# Can't find small hydraulic cylinder



## David Niquette (Apr 8, 2018)

Can someone point me in the right direction. I am looking for a hydraulic cylinder. everything I find it's too big Overkill for what I need. I am looking for something with a 8” stroke just enough to lift a front-mounted mower deck And to build a small three point hitch to lift a 48” blade.


----------



## TonsOfGuns (May 10, 2020)

https://www.magisterhyd.com/

Great products, good prices, good customer service


----------



## Bob Driver (Nov 1, 2017)

Maybe you could use a 12VDC linear actuator instead. I just mounted one on a Exmark with a 72" deck for a customer of mine. He had his right knee joint replaced and he doesn't have enough strength to raise the deck anymore. I rigged one of these up and made it an "Electric Deck" for him. Good quality and will lift that huge 72" Exmark deck without even grunting. $155...... 1,350 lbs capacity.
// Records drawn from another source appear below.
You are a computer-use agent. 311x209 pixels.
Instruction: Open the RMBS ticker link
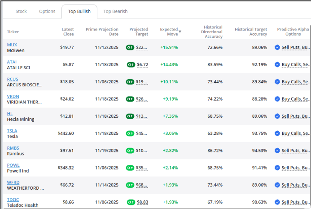pyautogui.click(x=13, y=148)
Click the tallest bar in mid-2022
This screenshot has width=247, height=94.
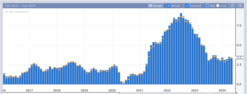coord(181,49)
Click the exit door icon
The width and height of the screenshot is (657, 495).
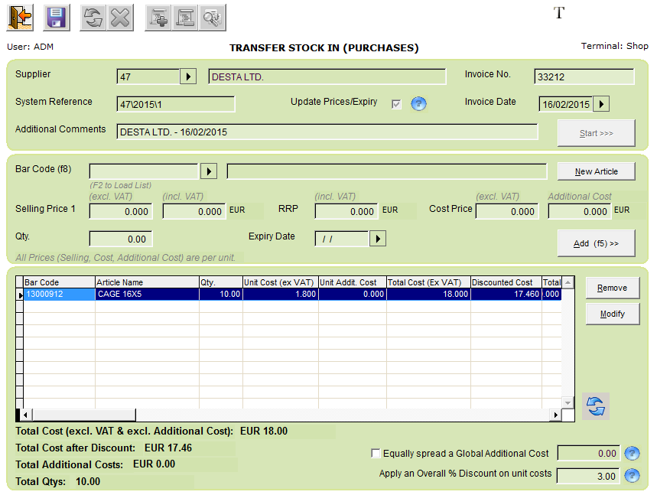point(20,17)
Pulls 7.5 amps










https://www.vxb.com/13-Inch-Stroke-...MI-celj8mf6QIVJRh9Ch136wbsEAYYAyABEgJj1fD_BwE


----------



## Groo (Jan 17, 2020)

Magister sells on Amazon for decent prices.


----------



## Clifford B. (Nov 20, 2019)

Surplus Center .com
All kinds of stuff, some good priced, some not so good.............


----------